ジンジンと痺れているフィオレの右手をさすりながら。赤く晴れた頬が痛むだろうに、打ったフィオレの手をいたわるのだ。
「お姉ちゃんにとって、僕はどんな弟?」
「か、可愛くて……素直で……と、とても良い子で……」
泣き出しそうな声で、震える声でフィオレが答える。
「うん。そしてそれ以上に、お姉ちゃんのことが大好きな弟、それがユーリ君なのです」
すこしおちゃらけながら、フィオレの目を見る。
「だから、僕はお姉ちゃんを守りたい。ううん、僕のことで悩まないでほしい」
「悩んでなんか……」
「悩んでる。自分のせいだって。自分がダブルじゃなければって」
「それは……だって、私のせいでユーリは無属性に……」
「うん、だからさ」
ユーリはニッコリと笑う。幼子の無垢な笑み。
「それを否定したいんだ。僕も魔法を使えるようになって、胸を張って言うんだ。お姉ちゃんのせいじゃないよ、僕は大丈夫だよって。守られなくても大丈夫、むしろお姉ちゃんを守ってあげるんだって」
「そ、そんな……そんなこと……」
「出来るよ。絶対。だから、応援してほしい。大好きなお姉ちゃんに、僕のことを信じて背中を押してほしいんだ」
「う、ユーリ……ユーリぃ……」
堰を切ったようにフィオレは泣き出した。怒っているのか、嬉しいのか。悲しいのか、喜ばしいのか。

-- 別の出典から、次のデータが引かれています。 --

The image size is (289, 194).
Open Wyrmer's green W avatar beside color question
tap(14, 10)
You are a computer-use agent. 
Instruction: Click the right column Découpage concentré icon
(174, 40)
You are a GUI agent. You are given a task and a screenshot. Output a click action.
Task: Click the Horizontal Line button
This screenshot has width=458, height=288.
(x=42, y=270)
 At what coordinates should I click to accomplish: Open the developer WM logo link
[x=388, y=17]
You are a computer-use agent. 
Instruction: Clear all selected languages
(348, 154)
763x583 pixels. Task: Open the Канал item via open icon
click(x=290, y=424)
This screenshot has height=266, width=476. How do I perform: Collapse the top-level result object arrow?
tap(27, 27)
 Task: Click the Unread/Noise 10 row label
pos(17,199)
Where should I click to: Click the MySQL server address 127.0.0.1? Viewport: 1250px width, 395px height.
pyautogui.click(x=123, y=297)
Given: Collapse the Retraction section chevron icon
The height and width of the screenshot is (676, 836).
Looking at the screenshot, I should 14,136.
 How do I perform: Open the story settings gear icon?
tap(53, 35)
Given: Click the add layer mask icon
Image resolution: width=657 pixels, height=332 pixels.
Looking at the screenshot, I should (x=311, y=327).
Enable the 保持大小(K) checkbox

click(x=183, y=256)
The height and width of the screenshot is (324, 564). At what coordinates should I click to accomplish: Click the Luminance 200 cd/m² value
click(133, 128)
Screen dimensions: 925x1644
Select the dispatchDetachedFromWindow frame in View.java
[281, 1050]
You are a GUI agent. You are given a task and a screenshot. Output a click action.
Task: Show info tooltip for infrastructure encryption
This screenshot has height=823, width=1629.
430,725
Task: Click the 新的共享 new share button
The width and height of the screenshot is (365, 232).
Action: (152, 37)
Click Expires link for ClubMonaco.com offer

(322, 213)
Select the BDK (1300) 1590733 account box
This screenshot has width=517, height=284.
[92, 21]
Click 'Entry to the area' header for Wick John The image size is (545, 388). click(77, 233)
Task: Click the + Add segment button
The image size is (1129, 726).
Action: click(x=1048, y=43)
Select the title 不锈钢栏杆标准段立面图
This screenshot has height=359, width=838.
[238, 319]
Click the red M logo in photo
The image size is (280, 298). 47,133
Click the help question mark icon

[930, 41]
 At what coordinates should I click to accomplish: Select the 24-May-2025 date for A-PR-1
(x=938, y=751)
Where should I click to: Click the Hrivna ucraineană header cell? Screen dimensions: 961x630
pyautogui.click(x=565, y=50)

弟が言うことを聞かないのが嫌で、でも守ってくれるって言われて嬉しくて。心のどこかで嫌われているんじゃないかという不安があって。でも、その不安が無くなって。
ぐちゃぐちゃの感情で、しばらくの間フィオレは泣いた。
◇
「ずびまぜん……ありがどうごじゃいまず……」
ようやく泣き止んだフィオレが、オリヴィアに手渡されたハンカチで鼻をかみ顔を上げる。
「いやー、あれは泣いちゃうわよね」
オリヴィアはユーリの対応に舌を巻いていた。あんなことをされて墜ちない女はいないだろう。
将来が不安である。いつか女に刺されるんじゃないだろうか。この天然タラシは。
「セレスティアさん。あの、私にも戦いを教えてくれませんか? せめてユーリの近くで、一緒にいたいんです」
決意した表情でフィオレが言う。
二人の美しき兄弟愛を目の前で見ていたセレスティアは、感慨深そうな表情でウンウンと頷いたあと、はっきりと言った。
「ムリ」
スコーンとオリヴィアがコケた。
「って、今のは承諾する流れじゃない!」
「あの、だめ、ですか?」
フィオレの再度の確認に、セレスティアは首を横に振った。
「駄目じゃない。ムリ。私、魔法苦手」
まさかの告白である。
実際のところ、セレスティアは魔法が下手な訳では無い。むしろ風魔法を使いこなし、銀級冒険者まで駆け上がっている。では何故かというと、
「魔法主体の戦い方、分からない」
そうなのだ。
セレスティアはオールラウンダーの魔法戦士。魔法を専門とする戦い方など、しないししたくもない。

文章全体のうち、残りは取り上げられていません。